令和7年度(2025年度)の筆記試験の合格発表日は、令和8年(2026年)1月7日(水)午後4時でした。筆記試験を受験した全国9か所の法務局・地方法務局の掲示板に、合格者・認定者の受験番号が掲示されます。同時刻に法務省の公式ホームページでも受験番号が公開されるため、遠方在住者はウェブで確認するのが最も手軽です。

その後、口述試験の最終合格発表は令和8年2月13日(金)午後4時に行われました。こちらも法務局の掲示板と法務省HPに受験番号が掲載され、最終合格者の受験番号・氏名は官報にも公告されます。令和7年度は令和8年3月6日付の官報に掲載されました。

合格確認は以下の3つの方法で行えます。

確認方法 内容 タイミング
法務局掲示板 受験番号のみ掲示 発表日当日の午後4時
法務省公式HP 受験番号一覧をPDFで閲覧 発表日当日の午後4時
官報 受験番号+氏名が掲載 最終発表の約3週間後

合格通知書は「書留」ではなく口述試験の受験票として送付されます。これが気付けないポイントです。

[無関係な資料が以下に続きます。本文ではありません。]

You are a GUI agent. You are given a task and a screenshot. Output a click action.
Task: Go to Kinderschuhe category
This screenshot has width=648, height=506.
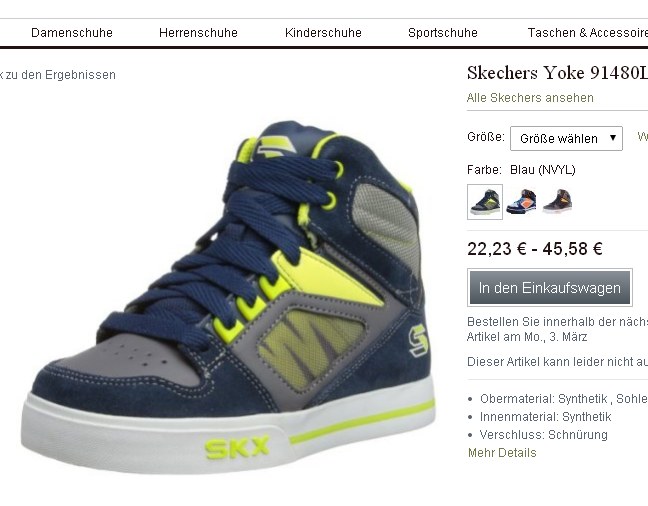pyautogui.click(x=323, y=33)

筆記試験の合格発表後、合格者には口述試験の受験票が法務局から郵送されます。つまり、合格通知は単独の「合格通知書」という形式ではなく、口述試験の受験票を兼ねた形で届くのが正式な流れです。発表日から約1週間程度での郵送が目安とされており、令和7年度では2026年1月14日(水)までに届かない場合は法務局の総務課へ問い合わせる必要があります。

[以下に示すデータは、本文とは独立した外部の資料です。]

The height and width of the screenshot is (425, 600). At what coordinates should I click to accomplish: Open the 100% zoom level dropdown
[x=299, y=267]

また、成績通知を希望する方は、筆記試験当日に試験会場で配布される成績通知用の封筒に自分の宛名を書いて提出しておく必要があります。これをしないと試験の得点や科目別の結果は送られてきません。受験当日にうっかり忘れやすい手続きなので、事前に確認しておきましょう。

参考:法務省の令和7年度土地家屋調査士試験 最終合格者受験番号ページはこちら

令和7年度土地家屋調査士試験最終合格者受験番号 – 法務省

土地家屋調査士試験の合格率と合格点の仕組み

この試験は「受けた人の10人に1人しか受からない」と数字で言うより、実態はもっと複雑です。

令和7年度の受験者数は4,824名、合格者数は489名で、合格率は10.14%でした。平成29年度からの過去9年間の平均合格率は約9.91%で、毎年ほぼ横ばいに近い水準が維持されています。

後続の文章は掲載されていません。